Recently, I’ve started to watch AMC’s critically acclaimed series, The Killing, which hopes to answer the question, “Who Killed Rosie Larsen?” Although I’m only five episodes deep, I have some strong feelings (both good and bad) about this drama.
Set in the dismal wasteland that is Seattle, WA, the show revolves around three intertwined stories – the police investigation, the Larsen family, and the Darren Richmond campaign for mayor. While I give the show credit for trying to give equal time to each of the three stories, I really only care about the police investigation.

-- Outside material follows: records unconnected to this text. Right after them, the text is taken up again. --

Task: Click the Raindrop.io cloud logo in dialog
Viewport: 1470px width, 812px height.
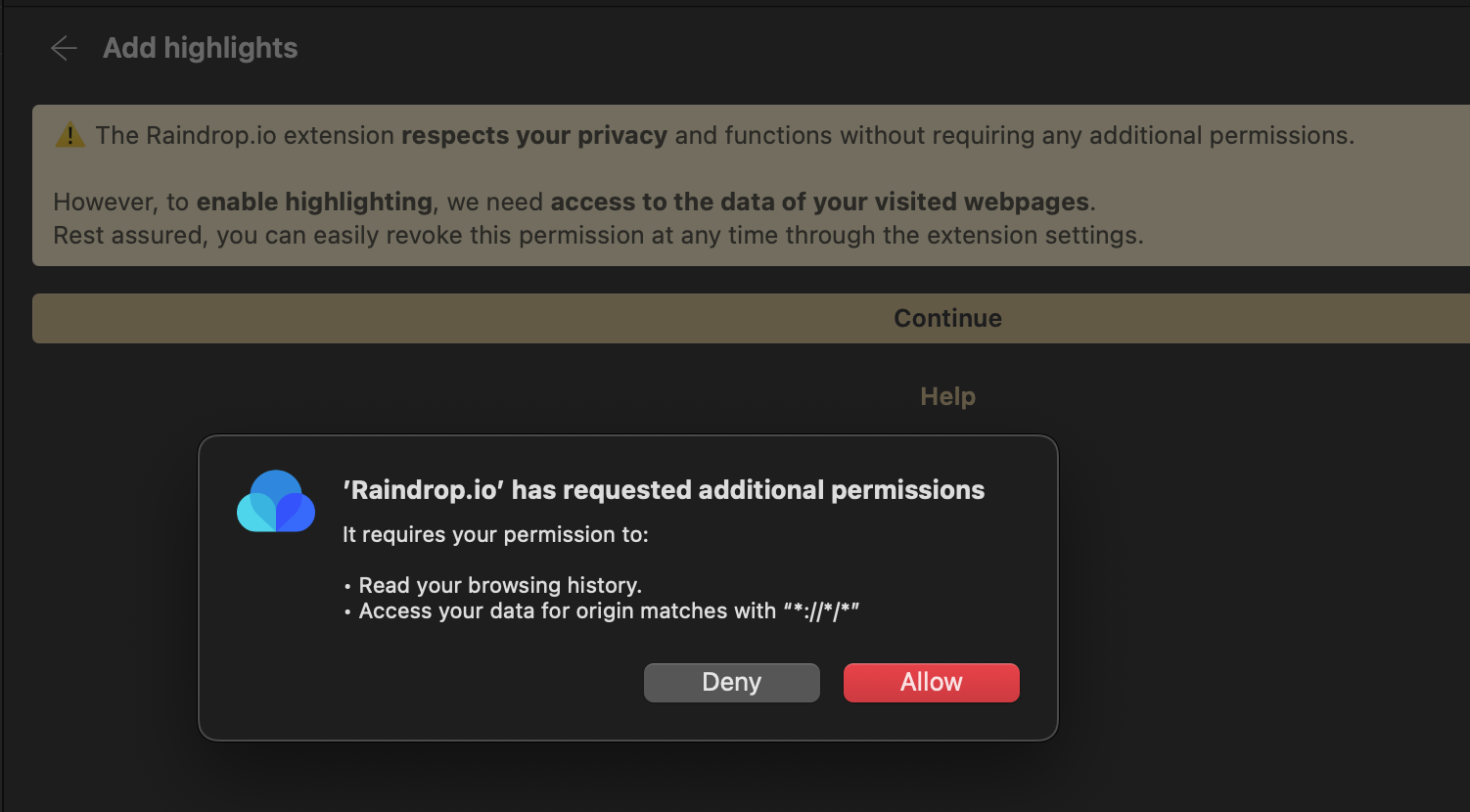Action: coord(276,501)
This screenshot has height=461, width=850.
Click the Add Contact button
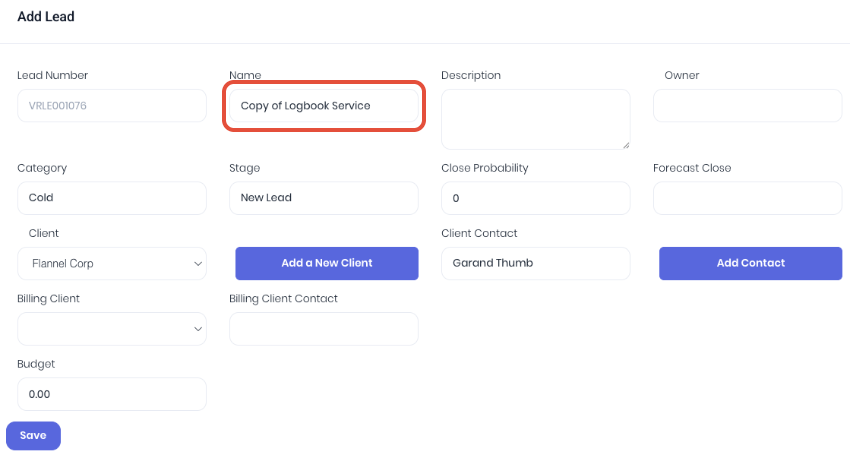coord(751,264)
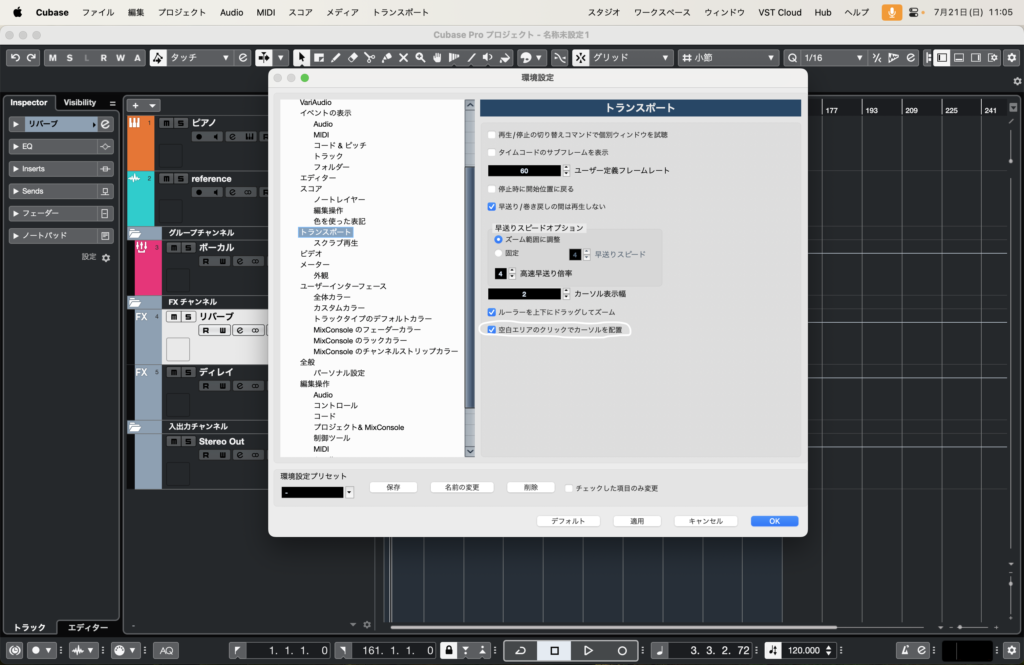Open the トランスポート menu in the menu bar
The width and height of the screenshot is (1024, 665).
coord(400,12)
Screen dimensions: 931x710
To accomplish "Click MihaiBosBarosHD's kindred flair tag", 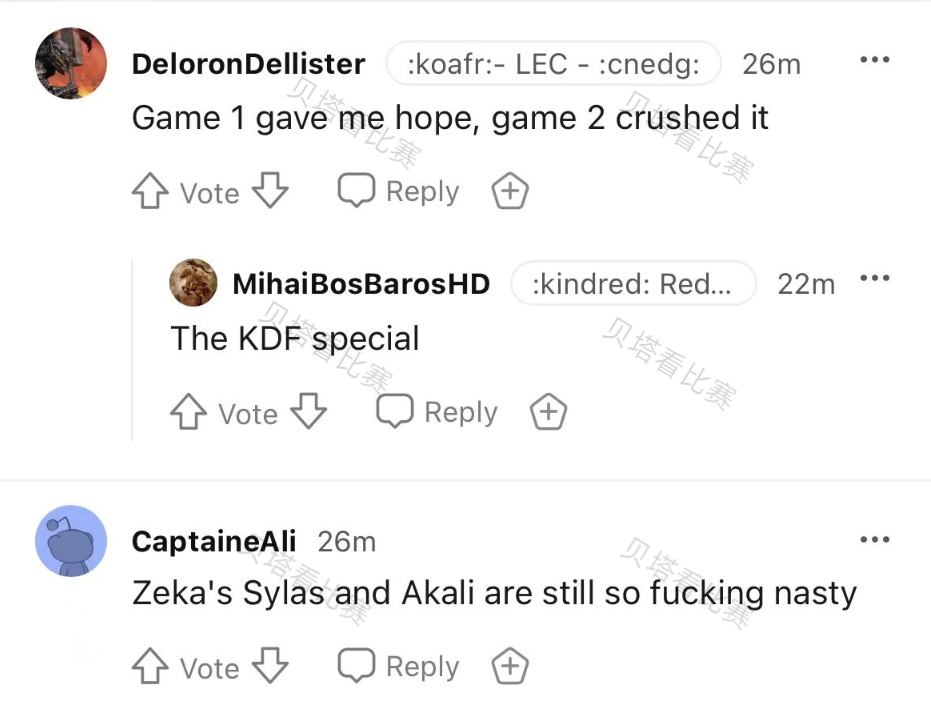I will click(x=633, y=284).
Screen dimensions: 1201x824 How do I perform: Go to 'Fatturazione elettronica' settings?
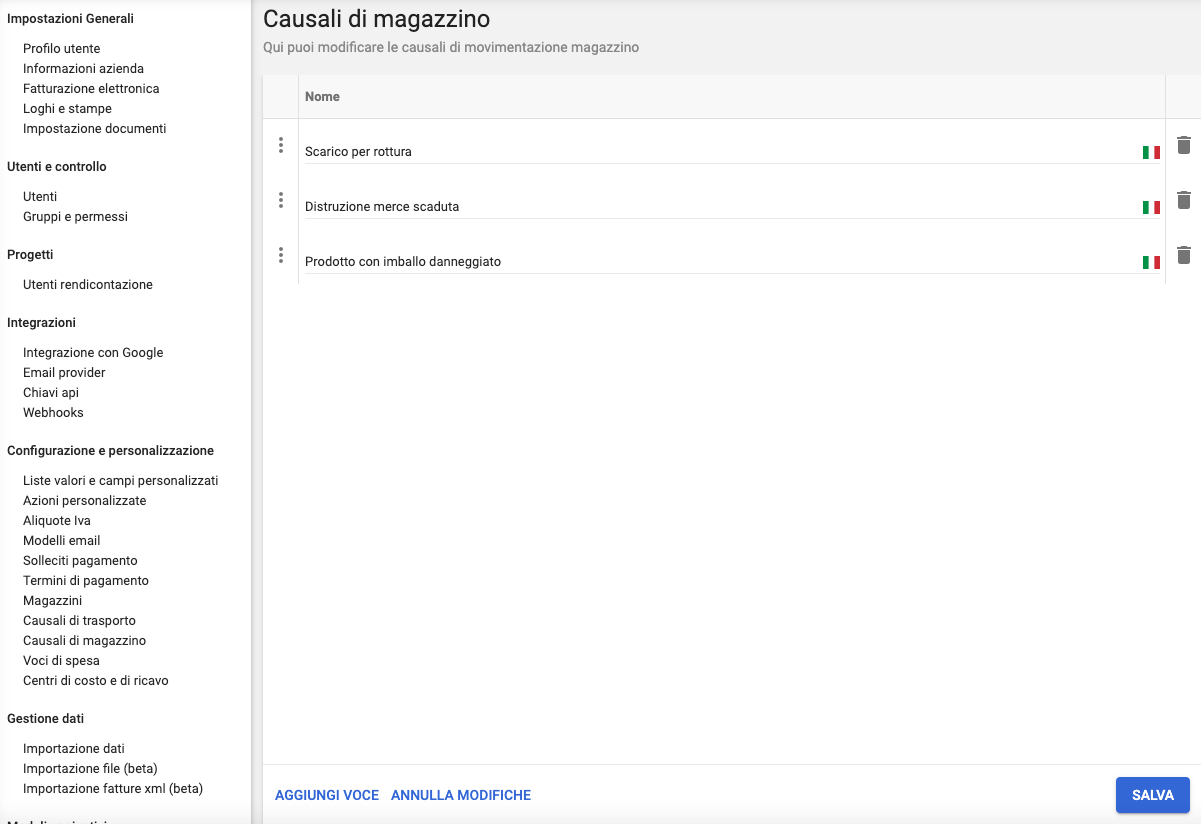[91, 89]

The about-to-retire Agent Sarah Linden (Emmy nominee Mireille Enos) and her soon-to-be-replacement Stephen Holder (Joel Kinnaman) track down lead after lead to find who killed Rosie Larsen. Their relationship defies all previous cop partnerships, straying away from the clichéd “good cop, bad cop” mantra.
Linden, who is engaged to be married in sunny Sonoma, keeps delaying her departure to California to be with her fiancé, which gives her son some more time to spend in his beloved harbor. Her stone cold demeanor and judgmental eyebrow raises cover up her broken interior – which has been alluded to but not yet explained. Holder, on the other hand, is a goof. Never speaking with grammatical accuracy and dressing like a thug, nobody seems to appreciate his contributions to the investigation.
All the while, we get glimpses into the Larsen’s household and Darren Richmond’s campaign for mayor, neither of which I care about.
The Larsen’s have mourned for five straight episodes. I understand that the loss of their daughter must be tragic and induce perpetual grief, but after one bed-wetting and another uncontrollable crying fit, I’ve seen enough.
Similarly, Richmond’s mayoral campaign is very cyclical. So far, the only connection Richmond has to Rosie’s murder is that her body was found in the trunk of one of his company cars, which had been reported stolen days before the killing. However, his plot is centered on finding a mole in his office, which I, again, don’t care about.
Regardless, I continue to click “Play Next Episode.” Someone should look into Netflix addiction, because I think it’s a thing… but that’s a conversation for another day.
The Killing returns to AMC for its third season June 2, joining Mad Men to make an all-star Sunday line-up.